Simply viewing them as a brand spokesperson elevates their importance to a brand almost immediately, which goes hand-in-hand with a higher attention to partnership details. Taking the time to meticulously vet a relationship can save a lot of time, money and greater ROI down the road.
There have been numerous influencers who have found themselves in hot water after making controversial statements. In turn, their sponsored brands find themselves in a PR trap as they tried to distance themselves.
For this reason, it is worth the time to do your research.
Here are a few things you should consider about an influencer before bringing them on as a brand spokesperson (more about the specifics to your partnership/what they’ll do for your brand will be featured in a future article):
Do they have a blog and what social media platforms do they post on?
Some influencers focus on one platform while others do a full digital blitz. Instagram, Facebook, Twitter, Snapchat, YouTube; they’re into it all. Then there are some who go a la carte. It’s important to know where your influencer stands. Why? So you can monitor their content and identify opportunities for your business on their platforms.
How often do they post on their platforms?
Let’s say you find an influencer who’s a great fit for your brand. They take great photos, write perfect content. One thing—they either rarely or constantly post. Between algorithm changes and the massive amount of content online, their posts could get lost in the noise or buried under their own content. Visibility is key.
What do they typically post about? Does it have a focus or is it scattered? Do they maintain the same voice and tone on all their posts on all platforms? Does that voice align with your brand?
While vetting an influencer, you are bound to become well versed in their personal brand. Familiarity with your influencer will give you an understanding of what they’re all about and a feel for their content. It will also identify any red flags that may appear on one platform but not the other. Highly visible brands have missed this crucial stage in working with influencers–to their detriment. Walmart and Dunkin Donuts both found themselves in a pickle after their partnering influencer Logan Paul posted controversial videos. Had they combed through his previous content, they could have seen the signs and avoided PR disasters.

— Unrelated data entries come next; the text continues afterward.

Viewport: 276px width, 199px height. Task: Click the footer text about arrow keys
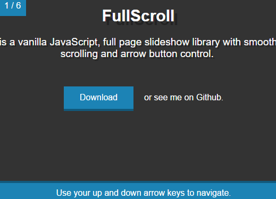144,193
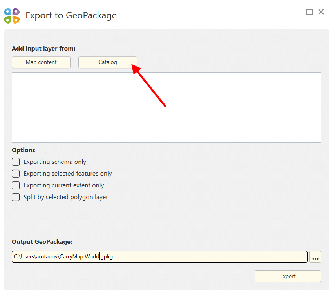Tick Split by selected polygon layer
This screenshot has width=333, height=294.
pos(16,197)
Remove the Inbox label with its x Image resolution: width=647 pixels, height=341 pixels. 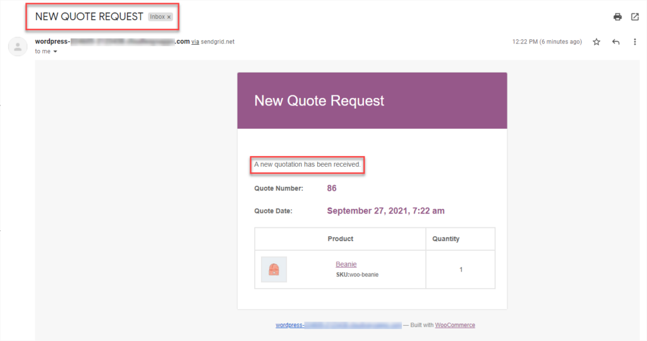pyautogui.click(x=169, y=17)
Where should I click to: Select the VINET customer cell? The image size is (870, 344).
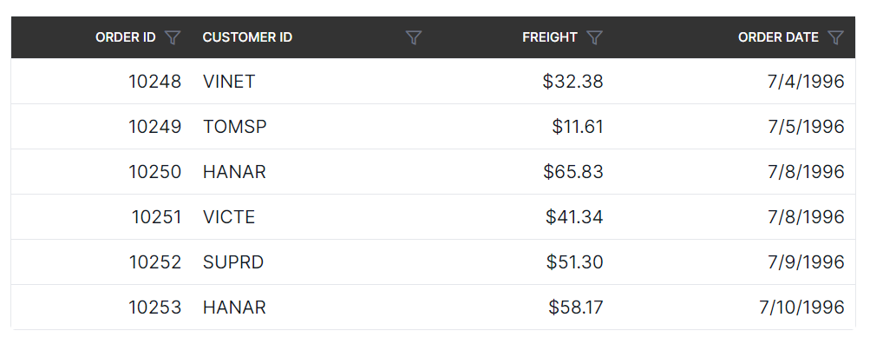pos(312,81)
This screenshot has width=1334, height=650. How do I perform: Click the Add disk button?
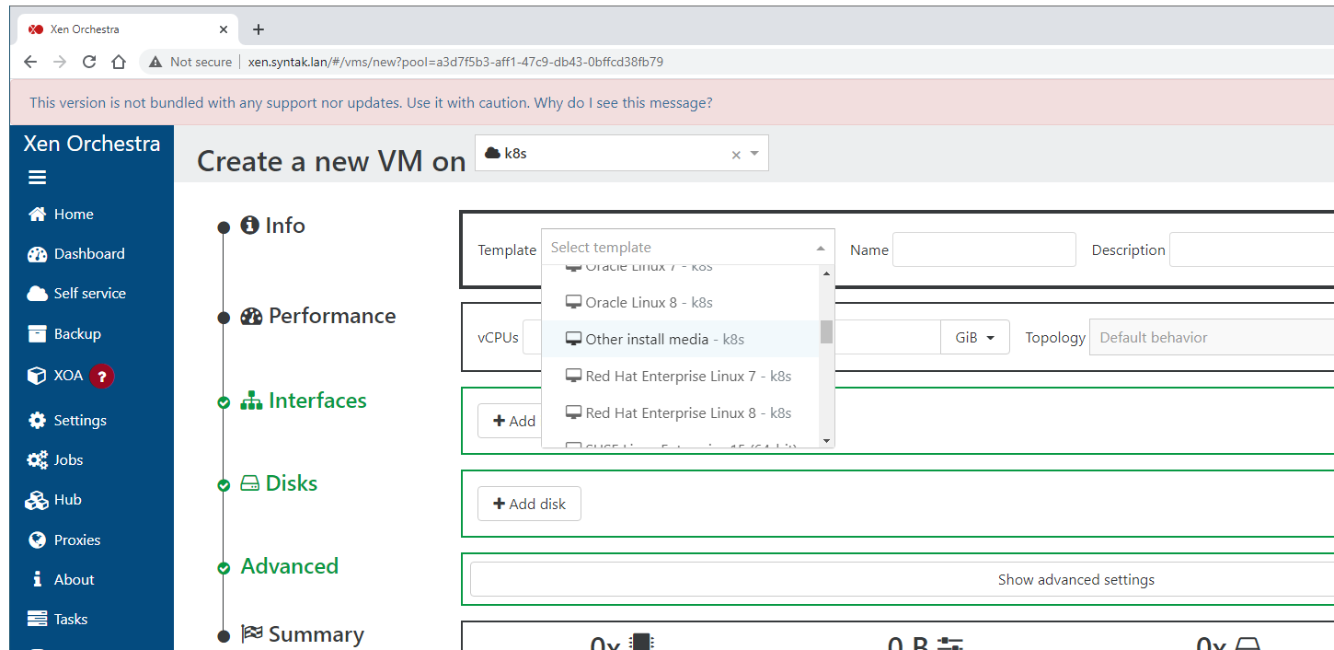(x=529, y=504)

Would you be comfortable sharing their stories and photos on your social media platforms? On your website?
While vetting an influencer, it’s crucial to get a feel for the quality of their written and visual work. Remember, they will be creating content about your brand. The quality of their photos and stories should, in theory, apply to your partnered posts. It may hurt your brand more than help if an influencer publishes poor quality posts. Working with a strong influencer will help boost your brand’s presence and increase sales. It’s also a great gesture to your partner to share their paid and non-paid posts. Doing so will give them exposure to your fans, thus enhancing your relationship. Ambassadors and spokespeople are brand extensions. Therefore, it should be a seamless transition for your customers to click on your shared post and feel comfortable viewing the influencer’s profiles and vice versa.
Followers and their engagements
How many followers do they have? Do they engage with posts? What kind of engagement is it? If there is sponsored content in their feeds, is it well received by followers?
A sponsored post is worthless if no one sees it. At first glance, some influencers may have thousands upon thousands of followers. Great, right? Not always. There are pay-for-follower services out there and oftentimes, these followers are bots. On the flip side, what could be worse than paying for posts that no one will see? These posts will do little more than piss off an influencer’s fans.
Do they partner with other brands? Are any of those brands your competitors? Does their sponsored content seem authentic or does it seem forced or out of place? Does their feed primarily consist of paid posts?
A lot of questions, but all important. If an influencer works with a competitor, you should probably pivot to someone else. Who’s to say they won’t post a competitor’s item next week? Remember, authenticity is key and followers can detect when posts from their favorite influencers transition into paid territory. At some point, fans have their breaking point in terms of seeing too much sponsored content.
Do your digging, looking for red flags like controversial posts and poor content. Researching upfront will determine if an influencer is a fit as a brand spokesperson while avoiding an inauthentic partnership.